As I'm sure I've mentioned a time or two in the past, I recommend subscribing to Pacific Standard magazine. It's now 10 years old, and its anniversary issue has some great stuff in it.
First, there's a long read called My brother, a white nationalist. It's about Josh Damigo, whose brother Nathan founded Identity Evropa and got a lot of attention when he punched a woman at a Berkeley protest last year. It's a nuanced look at where the two brothers came from, how they became different, and what it's like for your family members to create and shield hate.
In the Postcards from America feature, PS asked 52 writers—who are either from one of the states (plus D.C. and the U.S. Virgin Islands, chosen to represent the territories) or currently live there—to write a short dispatch, often covering something we outsiders don't know. Minnesota's, for instance, was a hopeful piece about what the writer sees as a silver lining from the 2016 election: white people realizing they have to challenge racism. I'm not totally sure I've seen that happening at scale in my part of Minnesota, but I hope he's right.
My favorite dispatch was from the great Charles C. Mann, describing the current state of the New England Town Meeting in his home city of Amherst, Massachusetts:
Our government is a descendant of the storied New England town meeting, in which the colonists gathered en masse to pool their expertise, weighing tradeoffs as they created a new way of life in a new place. Now expertise and compromise seem increasingly beside the point, and way too much of our town meeting is spent fighting to reclaim a vision of the past.This sounds very familiar to me, as a layperson who attempts to be involved in issues of sustainable transportation, housing, and economic development in St. Paul. I think Mann has put his finger on a key problem: the challenges we face require expertise, but citizen input is also needed, and the two are perhaps inherently incompatible.

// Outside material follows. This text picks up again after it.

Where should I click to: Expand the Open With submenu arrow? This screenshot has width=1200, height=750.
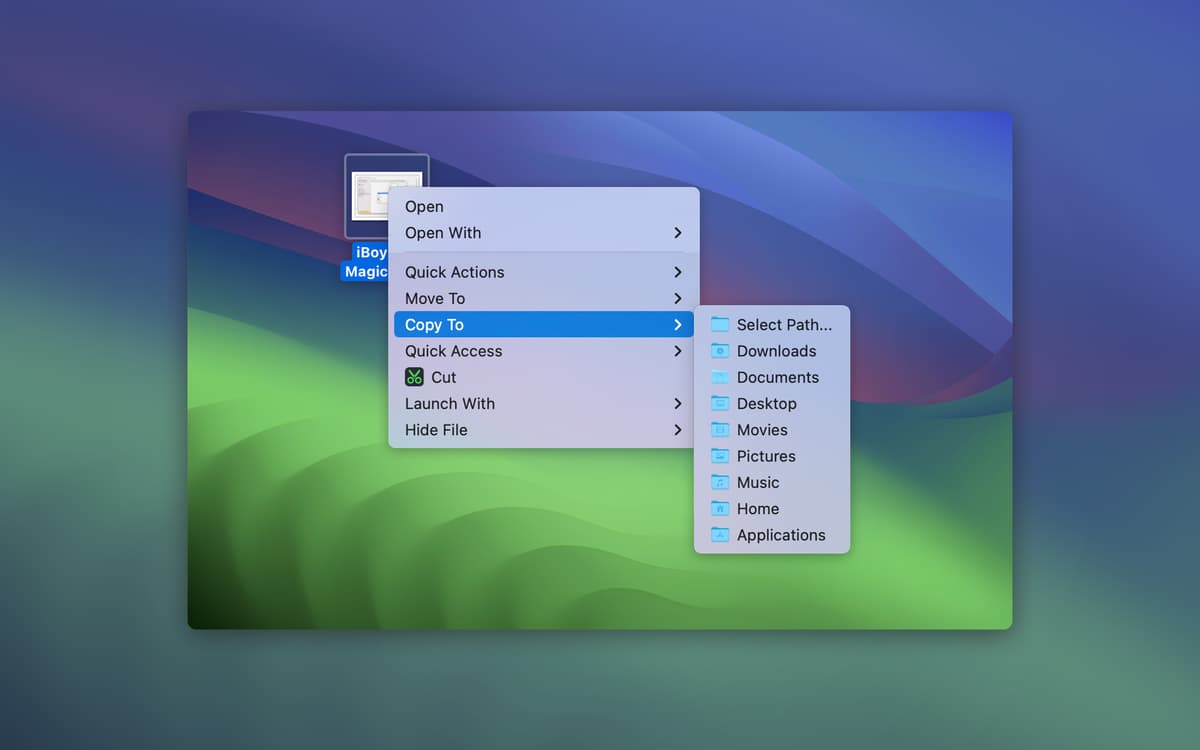677,233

Amherst is growing rapidly—over 13 percent since 2000. But the town has been stubbornly preoccupied with preserving its long-ago rural character, mostly by acquiring open space and fighting development. My wife, an architect, briefly volunteered for the town’s planning committee. Having experience with the construction industry, she pointed out that the nigh inevitable result of locking up land would be artificial inflation of the price of housing, which in turn would make our town unaffordable for working people and people on fixed incomes. She was accused of being a “tool of the developers.” Today about a third of the town is open space—and rents are amazingly high.
Like every modern U.S. town, Amherst must navigate through a horribly complex legal, regulatory, and technological landscape. Hardly anyone has more than a fraction of the required expertise. As a result, people at town meeting make choices based on gut feelings about right and wrong, regardless of whether those impulses are conflicting. I still love living here, but I worry that we are becoming ungovernable.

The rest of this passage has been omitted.